I read on Cantaloupe’s links page (when she had descriptions) that I “often blog with aplomb“. I had to look up what that word meant, because I didn’t know what it meant. And, at first, I rolled my eyes and assumed that she was inferring that I was/am conceited.
As I kept blogging and reading my past blogs1, I slowly started to realize what she meant. And it was a slight wake up call: Contrary to what I’d thought, I was still blogging and acting like the person I wanted to be, not who I was. I was me, but I wasn’t and haven’t been myself. One example of this would be the time and happiness post.
I was putting Band-Aids on the scars and hiding them, pretending they weren’t there. But they were, they are, and they probably always will be in some places. My cuts may have healed, but the scars remain. “The scars remind me that the past is real,” the song by Papa Roach says, and it’s true; they do remind me that the past actually happened. And it’s a constant reminder.
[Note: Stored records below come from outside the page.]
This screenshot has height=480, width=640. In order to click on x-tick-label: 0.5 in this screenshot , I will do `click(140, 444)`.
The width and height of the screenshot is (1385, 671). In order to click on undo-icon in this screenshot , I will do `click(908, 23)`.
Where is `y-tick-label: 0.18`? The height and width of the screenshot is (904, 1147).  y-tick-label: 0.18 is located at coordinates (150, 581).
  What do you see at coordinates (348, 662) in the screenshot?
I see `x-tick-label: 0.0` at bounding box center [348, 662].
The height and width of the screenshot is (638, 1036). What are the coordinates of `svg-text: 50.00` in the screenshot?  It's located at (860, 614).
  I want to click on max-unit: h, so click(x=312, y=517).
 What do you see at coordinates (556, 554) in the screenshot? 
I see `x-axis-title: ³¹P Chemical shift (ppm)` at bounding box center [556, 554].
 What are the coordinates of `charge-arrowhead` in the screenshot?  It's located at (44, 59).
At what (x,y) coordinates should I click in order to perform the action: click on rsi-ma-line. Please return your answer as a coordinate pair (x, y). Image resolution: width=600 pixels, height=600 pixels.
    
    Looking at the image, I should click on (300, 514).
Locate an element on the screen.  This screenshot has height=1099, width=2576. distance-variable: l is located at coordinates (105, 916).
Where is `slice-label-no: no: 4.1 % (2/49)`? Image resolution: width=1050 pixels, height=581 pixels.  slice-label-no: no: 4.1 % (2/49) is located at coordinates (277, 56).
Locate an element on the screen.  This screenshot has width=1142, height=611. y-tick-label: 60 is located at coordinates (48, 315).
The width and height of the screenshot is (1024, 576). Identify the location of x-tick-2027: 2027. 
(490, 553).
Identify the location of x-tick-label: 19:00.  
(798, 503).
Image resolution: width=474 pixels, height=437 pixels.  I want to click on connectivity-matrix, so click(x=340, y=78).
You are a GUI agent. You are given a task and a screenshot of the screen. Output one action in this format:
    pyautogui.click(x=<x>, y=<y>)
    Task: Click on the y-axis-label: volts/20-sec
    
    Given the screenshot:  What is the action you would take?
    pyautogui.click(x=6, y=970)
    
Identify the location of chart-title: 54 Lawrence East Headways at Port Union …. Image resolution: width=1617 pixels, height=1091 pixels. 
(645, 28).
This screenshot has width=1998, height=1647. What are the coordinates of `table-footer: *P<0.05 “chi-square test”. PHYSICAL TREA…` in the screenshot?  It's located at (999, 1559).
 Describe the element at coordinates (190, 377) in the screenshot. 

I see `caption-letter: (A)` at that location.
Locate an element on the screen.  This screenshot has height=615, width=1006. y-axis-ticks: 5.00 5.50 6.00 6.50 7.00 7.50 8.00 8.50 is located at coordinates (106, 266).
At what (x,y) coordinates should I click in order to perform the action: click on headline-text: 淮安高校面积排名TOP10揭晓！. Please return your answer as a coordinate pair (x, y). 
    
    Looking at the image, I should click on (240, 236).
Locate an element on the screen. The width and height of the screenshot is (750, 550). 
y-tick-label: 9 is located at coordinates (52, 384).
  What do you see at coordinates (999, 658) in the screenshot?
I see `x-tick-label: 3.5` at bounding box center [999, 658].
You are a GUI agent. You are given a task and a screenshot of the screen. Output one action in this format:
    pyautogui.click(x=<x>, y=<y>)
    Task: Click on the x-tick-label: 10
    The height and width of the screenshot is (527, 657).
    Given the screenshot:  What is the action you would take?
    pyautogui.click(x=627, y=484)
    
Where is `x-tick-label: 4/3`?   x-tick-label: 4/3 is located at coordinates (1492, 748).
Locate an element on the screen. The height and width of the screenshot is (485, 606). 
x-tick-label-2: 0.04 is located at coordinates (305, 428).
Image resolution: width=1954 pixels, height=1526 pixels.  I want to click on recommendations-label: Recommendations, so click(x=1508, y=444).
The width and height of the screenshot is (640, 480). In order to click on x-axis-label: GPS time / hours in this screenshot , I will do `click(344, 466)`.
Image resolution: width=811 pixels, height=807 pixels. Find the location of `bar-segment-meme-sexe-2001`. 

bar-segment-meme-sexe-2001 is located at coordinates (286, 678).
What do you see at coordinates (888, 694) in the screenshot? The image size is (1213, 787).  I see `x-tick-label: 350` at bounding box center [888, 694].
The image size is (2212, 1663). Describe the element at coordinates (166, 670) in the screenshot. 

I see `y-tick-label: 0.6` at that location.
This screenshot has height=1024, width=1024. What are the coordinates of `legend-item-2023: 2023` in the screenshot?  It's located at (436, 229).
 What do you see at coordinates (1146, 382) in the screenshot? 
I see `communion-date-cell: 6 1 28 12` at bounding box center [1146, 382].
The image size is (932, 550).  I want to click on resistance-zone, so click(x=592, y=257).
I hid them on my thighs. Some of my shorts2 make them visible, and they remind me that I don’t really need to leave my room wearing them. Because I hide them.
One is from 2009. I was dating CG. at the time. It started out with Mimi’s dog, Annie, jumping up on me and scratching my leg at the gate. And it was gross. But it felt nice, and it reminded me of a time when I had an offline escape. As it healed, I’d remove the scab and make it deeper. I eventually confided in Chris, who asked my mom. My mom said that I didn’t cut. Yet, when she needed a way to burn me, she’d say that I did, indeed, cut. He broke my heart when he broke up with me3 and talked to me over the phone simply because of what he did. “I asked your mom about your cut. You lied to me.” He took her word over mine despite everything I had told him about her. -.- Mimi once confronted me as if it was a bad word and an illegal activity. I denied it, because her facial expression was that “crazy idea” expression that people do, and I had realized that I couldn’t tell anyone.
And it’s still there. I don’t know how long they will all last, but it’s still there!
I have a scar on my left knee that’s difficult to see but exists anyway. It’s from my mom’s ring that lard gave to her. It scratched my knee when she was tackling me on the floor in an attempt to take away the phone that I had paid by myself for simply because I used it to contact my dad, therefore taking something away from her that she was controlling before. I can write letters and letters, but the scars will still be there.4
And then, I have mental scars. They’re more long term, I think, and come in many different forms. They give one an invisible illness that is portrayed differently in the media than it actually should be that gives the impression that it’s simply this, or simply that.
An attempt to start the healing process starts tomorrow, the day of my first counseling appointment.
And I’m not telling you because I want you to know or anything. I’m blogging about it because my memory sucks. And because each mental health post increases awareness. And I’m not blogging this out of aplomb; I kind of feel indifferent and nervous about it.